The underlying issue is one of benefit. All the small reductions in staff are individually beneficial from a cost perspective, but even when added together one must question the real benefit they bring to a company. I call a focus on these small improvements "working in the weeds". While benefit is definitely delivered, the question that must be answered is "Is it enough to make the BPM group really relevant in the whole scheme of company operations?"
Benefit and Value
Have both benefit and value been defined in your company relative to work done by the BPM group? Do you know the thresholds that determine when benefit or value delivered is considered enough to make a difference by management? Do you know if different managers have different ideas of where these thresholds are? If you are a key manager, have you communicated your thresholds to the BPM group?
If you don’t know the thresholds, you are "flying blind in the mountains". But I find that few people involved in delivering BPM and BPMS enabled BPM improvements really can define these things. Without such an understanding how can anyone answer the question of "what value or benefit is BPM bringing to the company?"
We also see that people have a hard time answering the questions - What improvements are really valuable to the company? What does executive management believe needs to change to give them real value for their budget investment? Is executive management defining a vision that can allow value to be addressed?
The fact is that every BPM group must react to project requests. Equally true is the fact that there are a limited number of people in the BPM group and a limited budget. So what do you work on? Is it first come first served? Is it the squeaky wheel selection approach? Is the selection directed by rules and is it formal – based on a written request with problem/impact/scope/benefit information? Does the request include a commitment by the requesting manager to engage and provide the time and staff needed to properly define the problem and design the solution with the BPM team?

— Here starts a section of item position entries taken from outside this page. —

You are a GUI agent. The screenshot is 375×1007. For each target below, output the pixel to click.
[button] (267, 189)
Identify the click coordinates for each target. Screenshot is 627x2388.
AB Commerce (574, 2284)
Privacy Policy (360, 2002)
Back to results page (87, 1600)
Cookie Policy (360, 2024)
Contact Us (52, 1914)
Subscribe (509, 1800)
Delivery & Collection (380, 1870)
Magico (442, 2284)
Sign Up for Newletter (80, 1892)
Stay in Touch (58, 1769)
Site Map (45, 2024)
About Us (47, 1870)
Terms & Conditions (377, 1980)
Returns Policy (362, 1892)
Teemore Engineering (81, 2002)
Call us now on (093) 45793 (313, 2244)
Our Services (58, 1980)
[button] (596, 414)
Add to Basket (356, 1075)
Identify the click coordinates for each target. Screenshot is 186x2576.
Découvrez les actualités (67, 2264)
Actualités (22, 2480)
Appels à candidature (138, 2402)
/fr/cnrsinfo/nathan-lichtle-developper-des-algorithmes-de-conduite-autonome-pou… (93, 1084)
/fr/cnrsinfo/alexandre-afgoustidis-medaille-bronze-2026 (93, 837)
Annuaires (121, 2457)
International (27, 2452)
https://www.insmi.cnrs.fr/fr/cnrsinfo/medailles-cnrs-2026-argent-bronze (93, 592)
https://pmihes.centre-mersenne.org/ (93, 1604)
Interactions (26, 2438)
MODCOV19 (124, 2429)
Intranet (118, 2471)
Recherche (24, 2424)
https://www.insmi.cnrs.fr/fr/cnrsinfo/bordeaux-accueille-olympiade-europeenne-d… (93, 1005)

These are important questions because they allow the BPM group to differentiate and mix the projects it will work on as well as to know which projects are seen as providing value. Doing this will help the group move to bigger and more mission critical projects – and, I believe all of these larger projects need help from professional business focused BPM practitioners. This is what will allow the BPM team to begin to focus on value and making changes that do more than deliver individual small benefits.
Follow up – Value delivered
Also, if benefits and value are not formally measured following the delivery of an improvement, are estimates really trusted? Without formal measurement, any value will up to individual opinions, and they will vary – not a good place to be.
For this reason, I recommend that any benefit or value targets not only be clearly defined in the project request, but that the request also include how the improvement will be measured and thus proven. I also suggest that only numeric performance and other improvement measurement should count. If it is not some number based measurement, you are again in the world of perception and opinion. If you are a key executive, do you require your managers to define measurable benefits?
Clearly, only when enough provable value is sufficient to reach a level where it is noticed as being very important to the business and its success, will business transformation efforts begin to become indispensable. Executive level management must agree regarding how value is to be measured.
Business operations, strategy, the operating model, compliance mandates and more are driving constant change – from weed level to strategic level. To be competitive, companies must be able to deliver even large scale change quickly and for low cost. And the ability to deliver high value solutions that work the first time is critical – and will become a separator in the game that is beginning.
The only group in the company that can deliver the support that this level of controlled evolution requires is the BPM group. No other group can do this – not IT, not the individual departments.
That is why it is so important that the BPM group begin to evolve and begin building the capabilities that will be needed. Building the confidence that is needed to help the BPM group evolve to this indispensable level is why defined value delivery is critical.